Trouble with the Hammersmith flyover - currently closed for repairs after what look like pretty major defects were found in the structure - makes one ponder on London's major motorway infrastructure, or rather the lack of it. Paris got its Peripherique in the 1960s. Equivalent plans for London were drawn up at that time, but only small parts of a proposed inner motorway box were ever implemented, such as the West Cross Route spur road next to Westfield in West London, and the East Cross Route at Hackney Wick. These, together with the Hammersmith flyover and the elevated part of the A40, are among the few big-scale postwar road structures that were built close to the city centre.
It's not hard, looking at a map of London, to join the dots between the bits that were built and work out where to put most of London's peripherique, but there are a few places where there's no obvious way through. You can draw your own route and check your work on a rather wonderful website for road enthusiasts, www.cbrd.co.uk, which tells the story and provides a link to a map, overlaid on Google maps, showing in some detail where all the roads would have gone. Camden Lock, for example, would have benefitted from an east-west flyover with a massive and complex grade separated junction, just north of the canal, much more substantial than anything built at Hammersmith.
It's hard to imagine anything on this scale coming forward today in London - and interesting to speculate on how people would react if it turns out to be necessary to rebuild the Hammersmith flyover from scratch. Roadbuilding is even more disruptive than railway building, and even rail lines bring the out the nimbies in force, and we have seen this week with the reactions to the HS2 proposals. But if you lived in Hammersmith, would you rather have a replacement flyover, which would probably turn out to be bigger than the one that is there now, or a lot more traffic through your town centre? It may be a good time to invest in tunnelling companies.

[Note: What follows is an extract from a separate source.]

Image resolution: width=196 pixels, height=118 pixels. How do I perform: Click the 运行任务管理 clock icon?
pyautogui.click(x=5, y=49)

Finding oneself stuck in traffic on the London road network that we ended up with instead of the motorway box - say on Warwick Road - with several lanes of one way traffic directed through a residential street network that in places is pretty much as built in the nineteenth century - leads one to wonder whether London or Paris came out better off from the 1960s roadbuilding boom. The two systems, of course, are near perfect mirrors of their respective countries: Cartesian rigour and Napoleonic dirigisme vs. English compromise and muddling through - or do I mean pragmatism?